# [The records]
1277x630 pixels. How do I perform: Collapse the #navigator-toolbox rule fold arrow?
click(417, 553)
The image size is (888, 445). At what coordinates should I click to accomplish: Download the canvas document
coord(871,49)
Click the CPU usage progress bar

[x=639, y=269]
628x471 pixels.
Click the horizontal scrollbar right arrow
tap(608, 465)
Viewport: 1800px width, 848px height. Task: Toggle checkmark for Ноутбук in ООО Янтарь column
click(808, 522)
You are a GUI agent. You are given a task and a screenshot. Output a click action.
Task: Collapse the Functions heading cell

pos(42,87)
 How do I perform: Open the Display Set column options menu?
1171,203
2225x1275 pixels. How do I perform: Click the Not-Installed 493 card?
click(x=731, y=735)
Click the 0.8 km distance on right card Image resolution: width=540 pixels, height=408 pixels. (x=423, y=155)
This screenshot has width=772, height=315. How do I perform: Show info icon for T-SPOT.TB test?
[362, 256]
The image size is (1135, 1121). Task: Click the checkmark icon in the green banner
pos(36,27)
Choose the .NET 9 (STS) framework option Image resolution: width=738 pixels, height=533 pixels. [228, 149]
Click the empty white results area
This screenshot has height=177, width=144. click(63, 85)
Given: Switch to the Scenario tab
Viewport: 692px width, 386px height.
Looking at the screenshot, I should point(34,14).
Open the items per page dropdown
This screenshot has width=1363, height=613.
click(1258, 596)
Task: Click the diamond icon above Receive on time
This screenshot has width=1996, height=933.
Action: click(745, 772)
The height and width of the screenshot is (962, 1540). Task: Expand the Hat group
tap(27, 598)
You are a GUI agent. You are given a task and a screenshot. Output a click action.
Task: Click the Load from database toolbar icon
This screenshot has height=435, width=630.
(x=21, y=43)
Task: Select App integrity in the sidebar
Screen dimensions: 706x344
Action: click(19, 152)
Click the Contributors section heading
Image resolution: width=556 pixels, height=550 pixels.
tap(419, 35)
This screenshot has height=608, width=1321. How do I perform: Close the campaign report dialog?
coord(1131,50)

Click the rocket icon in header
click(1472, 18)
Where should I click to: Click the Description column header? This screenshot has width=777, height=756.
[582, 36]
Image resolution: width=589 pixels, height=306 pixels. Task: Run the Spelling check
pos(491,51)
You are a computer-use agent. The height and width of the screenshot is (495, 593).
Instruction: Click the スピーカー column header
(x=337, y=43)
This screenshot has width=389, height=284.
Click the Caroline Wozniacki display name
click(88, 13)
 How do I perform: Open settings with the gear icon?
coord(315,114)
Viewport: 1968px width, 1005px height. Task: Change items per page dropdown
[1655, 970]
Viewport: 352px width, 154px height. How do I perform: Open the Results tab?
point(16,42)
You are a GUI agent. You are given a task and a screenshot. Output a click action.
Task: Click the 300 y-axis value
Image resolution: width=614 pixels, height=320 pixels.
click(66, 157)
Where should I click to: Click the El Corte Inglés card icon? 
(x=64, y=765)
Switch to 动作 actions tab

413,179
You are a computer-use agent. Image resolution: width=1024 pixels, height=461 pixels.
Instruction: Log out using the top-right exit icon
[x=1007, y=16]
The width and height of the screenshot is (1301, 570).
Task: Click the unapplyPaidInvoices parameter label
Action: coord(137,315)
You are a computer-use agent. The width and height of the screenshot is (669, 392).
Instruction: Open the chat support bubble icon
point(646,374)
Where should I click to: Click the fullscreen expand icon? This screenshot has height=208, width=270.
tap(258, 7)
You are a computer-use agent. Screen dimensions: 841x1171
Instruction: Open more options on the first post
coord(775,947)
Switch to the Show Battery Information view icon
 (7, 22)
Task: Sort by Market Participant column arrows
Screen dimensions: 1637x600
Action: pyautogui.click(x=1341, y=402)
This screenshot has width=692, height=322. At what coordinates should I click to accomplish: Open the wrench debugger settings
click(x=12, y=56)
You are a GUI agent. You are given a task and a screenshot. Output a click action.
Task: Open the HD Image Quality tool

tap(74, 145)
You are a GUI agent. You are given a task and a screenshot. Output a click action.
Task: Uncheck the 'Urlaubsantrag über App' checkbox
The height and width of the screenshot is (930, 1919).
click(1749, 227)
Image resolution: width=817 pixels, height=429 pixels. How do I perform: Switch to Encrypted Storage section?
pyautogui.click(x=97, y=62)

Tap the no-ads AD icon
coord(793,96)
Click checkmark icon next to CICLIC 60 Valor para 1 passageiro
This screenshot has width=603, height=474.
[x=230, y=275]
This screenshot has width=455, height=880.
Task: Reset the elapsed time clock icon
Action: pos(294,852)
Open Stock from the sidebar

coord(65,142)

# [Work to do]
Count the lines of the entries above that contain the word "This". Give only the number.

# [Written response]
12